» **GOAL OF THE EXERCISE**
Reproduce precisely the lines of the listing below, starting with the line that contains "Task: Click the End User Computing house icon" and stopping after the line that contains "Task: Open the HOME menu item"; include nothing else.

» **GIVEN DATA**
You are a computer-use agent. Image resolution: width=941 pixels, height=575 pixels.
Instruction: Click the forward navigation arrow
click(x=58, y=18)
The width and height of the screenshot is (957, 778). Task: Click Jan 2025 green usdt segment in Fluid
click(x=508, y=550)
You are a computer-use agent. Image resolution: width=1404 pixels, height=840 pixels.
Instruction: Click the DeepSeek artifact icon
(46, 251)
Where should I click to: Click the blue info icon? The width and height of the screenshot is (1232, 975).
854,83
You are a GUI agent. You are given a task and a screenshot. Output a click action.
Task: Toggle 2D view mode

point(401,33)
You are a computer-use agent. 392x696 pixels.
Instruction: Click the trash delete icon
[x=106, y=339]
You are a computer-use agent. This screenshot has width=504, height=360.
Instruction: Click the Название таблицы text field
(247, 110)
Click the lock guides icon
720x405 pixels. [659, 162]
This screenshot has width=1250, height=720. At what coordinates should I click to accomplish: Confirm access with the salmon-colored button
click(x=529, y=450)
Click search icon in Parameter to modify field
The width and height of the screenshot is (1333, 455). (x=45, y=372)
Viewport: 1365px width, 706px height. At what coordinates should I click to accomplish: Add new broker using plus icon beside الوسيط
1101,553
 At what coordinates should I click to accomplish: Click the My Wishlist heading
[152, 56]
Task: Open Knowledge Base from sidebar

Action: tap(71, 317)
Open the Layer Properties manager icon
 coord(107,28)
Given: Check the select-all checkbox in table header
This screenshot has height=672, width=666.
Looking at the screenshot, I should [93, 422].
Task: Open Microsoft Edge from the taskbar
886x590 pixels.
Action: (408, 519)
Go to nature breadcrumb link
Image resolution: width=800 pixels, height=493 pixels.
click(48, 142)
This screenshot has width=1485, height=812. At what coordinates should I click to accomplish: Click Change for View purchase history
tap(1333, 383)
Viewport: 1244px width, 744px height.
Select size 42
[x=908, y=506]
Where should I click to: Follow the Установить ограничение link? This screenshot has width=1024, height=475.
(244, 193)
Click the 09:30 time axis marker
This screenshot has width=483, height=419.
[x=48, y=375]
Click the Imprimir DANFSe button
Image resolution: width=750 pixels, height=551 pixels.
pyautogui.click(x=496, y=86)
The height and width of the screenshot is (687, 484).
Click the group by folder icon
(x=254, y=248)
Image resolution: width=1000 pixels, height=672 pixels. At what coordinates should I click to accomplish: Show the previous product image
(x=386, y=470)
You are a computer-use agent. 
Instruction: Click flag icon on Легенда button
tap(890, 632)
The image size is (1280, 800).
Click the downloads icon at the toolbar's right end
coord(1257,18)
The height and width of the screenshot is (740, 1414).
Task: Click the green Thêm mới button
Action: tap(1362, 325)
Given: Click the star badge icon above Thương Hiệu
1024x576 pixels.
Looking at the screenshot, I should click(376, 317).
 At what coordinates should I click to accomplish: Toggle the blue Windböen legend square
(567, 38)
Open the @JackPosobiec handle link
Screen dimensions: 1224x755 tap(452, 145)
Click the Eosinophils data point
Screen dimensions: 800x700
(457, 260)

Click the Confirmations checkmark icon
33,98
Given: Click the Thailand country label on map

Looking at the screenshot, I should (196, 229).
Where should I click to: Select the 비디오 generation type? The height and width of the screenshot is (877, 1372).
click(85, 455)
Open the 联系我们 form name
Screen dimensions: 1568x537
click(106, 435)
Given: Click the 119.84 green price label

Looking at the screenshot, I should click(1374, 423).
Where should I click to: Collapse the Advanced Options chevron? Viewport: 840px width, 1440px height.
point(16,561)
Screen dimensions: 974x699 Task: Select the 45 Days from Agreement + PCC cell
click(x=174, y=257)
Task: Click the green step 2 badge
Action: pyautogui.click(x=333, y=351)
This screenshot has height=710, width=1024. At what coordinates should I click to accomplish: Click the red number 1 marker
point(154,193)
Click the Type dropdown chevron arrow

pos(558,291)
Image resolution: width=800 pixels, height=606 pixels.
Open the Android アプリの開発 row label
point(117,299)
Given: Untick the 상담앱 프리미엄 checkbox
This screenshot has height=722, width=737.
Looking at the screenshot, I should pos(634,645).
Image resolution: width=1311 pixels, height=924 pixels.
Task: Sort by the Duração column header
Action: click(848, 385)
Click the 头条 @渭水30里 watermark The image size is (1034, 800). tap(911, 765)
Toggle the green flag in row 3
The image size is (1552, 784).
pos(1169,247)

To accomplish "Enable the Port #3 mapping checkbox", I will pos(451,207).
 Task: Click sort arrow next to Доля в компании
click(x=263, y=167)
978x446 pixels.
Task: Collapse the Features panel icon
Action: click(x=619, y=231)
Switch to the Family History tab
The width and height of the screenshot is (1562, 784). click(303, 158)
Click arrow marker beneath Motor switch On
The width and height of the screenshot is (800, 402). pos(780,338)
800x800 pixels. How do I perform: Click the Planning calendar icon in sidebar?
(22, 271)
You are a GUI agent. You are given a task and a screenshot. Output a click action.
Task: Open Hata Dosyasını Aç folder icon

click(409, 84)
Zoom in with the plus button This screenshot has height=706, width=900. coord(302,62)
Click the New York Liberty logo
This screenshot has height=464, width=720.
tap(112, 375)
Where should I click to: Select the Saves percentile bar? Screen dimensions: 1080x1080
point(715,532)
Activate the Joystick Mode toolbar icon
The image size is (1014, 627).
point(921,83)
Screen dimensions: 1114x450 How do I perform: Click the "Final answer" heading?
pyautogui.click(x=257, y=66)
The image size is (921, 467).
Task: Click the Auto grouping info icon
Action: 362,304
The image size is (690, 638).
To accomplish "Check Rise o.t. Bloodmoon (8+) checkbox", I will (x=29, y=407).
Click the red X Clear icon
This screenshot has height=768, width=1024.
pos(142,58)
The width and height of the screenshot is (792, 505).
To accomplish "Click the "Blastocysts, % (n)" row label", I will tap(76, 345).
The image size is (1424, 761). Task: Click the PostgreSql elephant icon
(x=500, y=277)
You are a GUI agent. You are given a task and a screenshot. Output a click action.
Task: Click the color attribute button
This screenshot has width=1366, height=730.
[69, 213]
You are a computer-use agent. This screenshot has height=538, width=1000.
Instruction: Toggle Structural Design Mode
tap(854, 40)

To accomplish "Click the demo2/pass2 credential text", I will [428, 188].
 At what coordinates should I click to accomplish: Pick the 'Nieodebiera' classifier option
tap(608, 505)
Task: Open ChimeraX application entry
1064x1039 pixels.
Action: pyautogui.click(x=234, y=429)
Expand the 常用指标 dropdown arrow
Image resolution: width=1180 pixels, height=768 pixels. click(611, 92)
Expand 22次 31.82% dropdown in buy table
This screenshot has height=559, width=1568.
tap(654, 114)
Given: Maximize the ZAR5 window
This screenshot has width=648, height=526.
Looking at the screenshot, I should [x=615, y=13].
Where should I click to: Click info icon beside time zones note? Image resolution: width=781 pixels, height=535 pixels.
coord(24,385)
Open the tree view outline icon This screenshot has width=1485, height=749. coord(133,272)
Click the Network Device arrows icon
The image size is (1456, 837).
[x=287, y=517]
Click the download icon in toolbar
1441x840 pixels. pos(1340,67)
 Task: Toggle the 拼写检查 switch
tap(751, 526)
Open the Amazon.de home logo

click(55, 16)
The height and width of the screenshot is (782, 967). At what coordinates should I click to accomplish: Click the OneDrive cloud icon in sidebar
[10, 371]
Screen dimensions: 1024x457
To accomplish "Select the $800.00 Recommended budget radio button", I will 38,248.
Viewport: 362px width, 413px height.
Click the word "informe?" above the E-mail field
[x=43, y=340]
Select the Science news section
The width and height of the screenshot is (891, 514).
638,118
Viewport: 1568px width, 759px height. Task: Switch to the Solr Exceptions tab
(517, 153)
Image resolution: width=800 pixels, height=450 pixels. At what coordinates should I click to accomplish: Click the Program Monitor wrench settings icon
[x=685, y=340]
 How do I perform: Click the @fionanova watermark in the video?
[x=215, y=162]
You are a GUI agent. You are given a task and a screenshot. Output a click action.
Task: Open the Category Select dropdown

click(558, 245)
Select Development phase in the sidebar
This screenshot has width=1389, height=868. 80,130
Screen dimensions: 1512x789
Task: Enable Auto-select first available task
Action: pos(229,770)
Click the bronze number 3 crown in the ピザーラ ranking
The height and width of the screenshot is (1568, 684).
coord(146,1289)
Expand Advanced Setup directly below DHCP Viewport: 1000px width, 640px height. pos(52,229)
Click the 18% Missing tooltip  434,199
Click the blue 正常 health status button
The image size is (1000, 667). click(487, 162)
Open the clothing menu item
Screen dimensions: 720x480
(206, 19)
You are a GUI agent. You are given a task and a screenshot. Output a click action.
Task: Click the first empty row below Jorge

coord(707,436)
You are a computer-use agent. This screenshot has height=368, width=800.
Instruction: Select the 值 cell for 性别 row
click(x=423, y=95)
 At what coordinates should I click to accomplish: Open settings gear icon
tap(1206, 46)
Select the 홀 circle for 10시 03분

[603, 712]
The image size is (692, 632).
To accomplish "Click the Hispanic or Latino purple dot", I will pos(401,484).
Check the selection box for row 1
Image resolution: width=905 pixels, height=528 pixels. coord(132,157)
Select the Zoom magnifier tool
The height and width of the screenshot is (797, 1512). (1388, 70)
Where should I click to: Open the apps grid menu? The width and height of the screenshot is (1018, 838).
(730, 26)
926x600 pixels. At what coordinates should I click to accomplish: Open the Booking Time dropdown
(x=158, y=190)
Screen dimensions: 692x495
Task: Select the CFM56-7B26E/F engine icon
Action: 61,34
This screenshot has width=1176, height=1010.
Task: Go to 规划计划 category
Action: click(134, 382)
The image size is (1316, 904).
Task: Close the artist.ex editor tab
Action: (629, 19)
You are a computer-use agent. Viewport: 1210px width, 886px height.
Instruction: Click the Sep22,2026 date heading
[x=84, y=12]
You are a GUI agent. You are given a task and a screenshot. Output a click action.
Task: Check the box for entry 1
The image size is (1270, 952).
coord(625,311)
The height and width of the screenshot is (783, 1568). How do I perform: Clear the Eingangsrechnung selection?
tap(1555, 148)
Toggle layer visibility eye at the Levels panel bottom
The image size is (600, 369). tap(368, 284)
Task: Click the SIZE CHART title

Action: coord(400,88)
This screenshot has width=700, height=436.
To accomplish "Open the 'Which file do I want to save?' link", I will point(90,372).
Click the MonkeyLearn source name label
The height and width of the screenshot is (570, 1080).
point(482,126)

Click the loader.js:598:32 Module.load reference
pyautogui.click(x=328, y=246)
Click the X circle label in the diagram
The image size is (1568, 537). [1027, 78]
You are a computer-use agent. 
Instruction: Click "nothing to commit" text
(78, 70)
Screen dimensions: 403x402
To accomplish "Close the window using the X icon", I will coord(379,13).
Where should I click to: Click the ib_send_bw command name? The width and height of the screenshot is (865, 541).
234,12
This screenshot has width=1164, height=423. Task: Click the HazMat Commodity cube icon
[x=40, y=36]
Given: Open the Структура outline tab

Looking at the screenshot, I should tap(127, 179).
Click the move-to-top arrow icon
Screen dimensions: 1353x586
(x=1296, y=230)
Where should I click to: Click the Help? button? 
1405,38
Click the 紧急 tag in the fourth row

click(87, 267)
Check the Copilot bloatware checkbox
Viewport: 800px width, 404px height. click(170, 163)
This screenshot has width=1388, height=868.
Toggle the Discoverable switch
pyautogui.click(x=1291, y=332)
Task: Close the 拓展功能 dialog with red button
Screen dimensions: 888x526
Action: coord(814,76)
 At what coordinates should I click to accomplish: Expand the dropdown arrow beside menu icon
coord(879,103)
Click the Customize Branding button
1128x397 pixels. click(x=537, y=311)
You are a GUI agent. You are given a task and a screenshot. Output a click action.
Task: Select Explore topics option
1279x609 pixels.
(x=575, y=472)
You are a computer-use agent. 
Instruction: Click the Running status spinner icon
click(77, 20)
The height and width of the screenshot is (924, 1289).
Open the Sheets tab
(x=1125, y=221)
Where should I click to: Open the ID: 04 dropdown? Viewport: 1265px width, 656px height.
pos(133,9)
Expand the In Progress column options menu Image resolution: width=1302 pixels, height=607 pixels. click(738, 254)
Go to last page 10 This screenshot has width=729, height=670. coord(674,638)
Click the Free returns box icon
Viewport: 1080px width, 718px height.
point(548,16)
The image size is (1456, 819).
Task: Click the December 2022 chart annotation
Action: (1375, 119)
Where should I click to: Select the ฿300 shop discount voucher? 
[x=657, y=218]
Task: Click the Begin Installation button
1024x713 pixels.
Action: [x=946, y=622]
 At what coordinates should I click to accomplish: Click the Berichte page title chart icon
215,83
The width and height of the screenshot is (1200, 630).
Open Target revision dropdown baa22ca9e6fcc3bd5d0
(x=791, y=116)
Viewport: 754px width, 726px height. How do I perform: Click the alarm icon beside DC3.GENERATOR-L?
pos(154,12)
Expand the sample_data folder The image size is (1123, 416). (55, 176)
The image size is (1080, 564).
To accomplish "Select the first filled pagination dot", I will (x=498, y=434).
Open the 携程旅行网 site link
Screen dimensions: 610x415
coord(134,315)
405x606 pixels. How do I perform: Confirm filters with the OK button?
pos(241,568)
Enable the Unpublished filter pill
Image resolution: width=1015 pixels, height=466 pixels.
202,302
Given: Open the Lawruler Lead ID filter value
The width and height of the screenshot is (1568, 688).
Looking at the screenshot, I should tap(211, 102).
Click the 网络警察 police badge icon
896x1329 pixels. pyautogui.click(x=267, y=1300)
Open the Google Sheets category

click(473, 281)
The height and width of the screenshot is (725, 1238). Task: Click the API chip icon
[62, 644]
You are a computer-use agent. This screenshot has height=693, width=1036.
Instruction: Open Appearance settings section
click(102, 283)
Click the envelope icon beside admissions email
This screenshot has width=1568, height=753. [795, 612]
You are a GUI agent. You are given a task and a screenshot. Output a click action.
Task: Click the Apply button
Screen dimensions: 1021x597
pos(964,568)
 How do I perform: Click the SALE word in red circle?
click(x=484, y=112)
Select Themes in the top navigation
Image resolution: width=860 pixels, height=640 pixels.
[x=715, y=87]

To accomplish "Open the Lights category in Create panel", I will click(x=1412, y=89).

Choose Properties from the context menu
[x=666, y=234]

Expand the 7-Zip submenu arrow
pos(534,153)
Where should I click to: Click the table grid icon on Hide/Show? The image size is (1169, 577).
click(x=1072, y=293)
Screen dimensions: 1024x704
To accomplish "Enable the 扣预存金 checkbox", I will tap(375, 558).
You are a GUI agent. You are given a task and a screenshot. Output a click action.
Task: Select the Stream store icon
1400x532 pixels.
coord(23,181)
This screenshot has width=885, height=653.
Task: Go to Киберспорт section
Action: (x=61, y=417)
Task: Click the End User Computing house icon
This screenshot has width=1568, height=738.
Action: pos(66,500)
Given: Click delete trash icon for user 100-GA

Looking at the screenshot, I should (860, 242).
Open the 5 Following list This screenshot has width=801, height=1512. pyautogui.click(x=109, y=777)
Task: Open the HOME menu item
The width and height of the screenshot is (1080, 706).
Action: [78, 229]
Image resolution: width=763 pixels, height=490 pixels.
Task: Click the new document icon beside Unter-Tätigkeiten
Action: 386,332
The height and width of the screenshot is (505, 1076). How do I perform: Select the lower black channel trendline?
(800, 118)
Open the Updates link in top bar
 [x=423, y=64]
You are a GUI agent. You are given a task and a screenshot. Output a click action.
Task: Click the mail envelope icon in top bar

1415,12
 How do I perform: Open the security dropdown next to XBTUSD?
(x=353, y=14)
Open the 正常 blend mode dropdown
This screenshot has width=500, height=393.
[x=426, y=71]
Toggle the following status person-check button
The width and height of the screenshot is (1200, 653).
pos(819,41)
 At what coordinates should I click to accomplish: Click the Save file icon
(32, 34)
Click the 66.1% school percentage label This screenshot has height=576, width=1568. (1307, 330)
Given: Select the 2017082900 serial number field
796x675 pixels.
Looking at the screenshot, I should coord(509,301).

» **TASK SOLUTION**
Task: Click the End User Computing house icon
This screenshot has width=1568, height=738.
Action: pos(66,500)
Given: Click delete trash icon for user 100-GA

Looking at the screenshot, I should (860, 242).
Open the 5 Following list This screenshot has width=801, height=1512. pyautogui.click(x=109, y=777)
Task: Open the HOME menu item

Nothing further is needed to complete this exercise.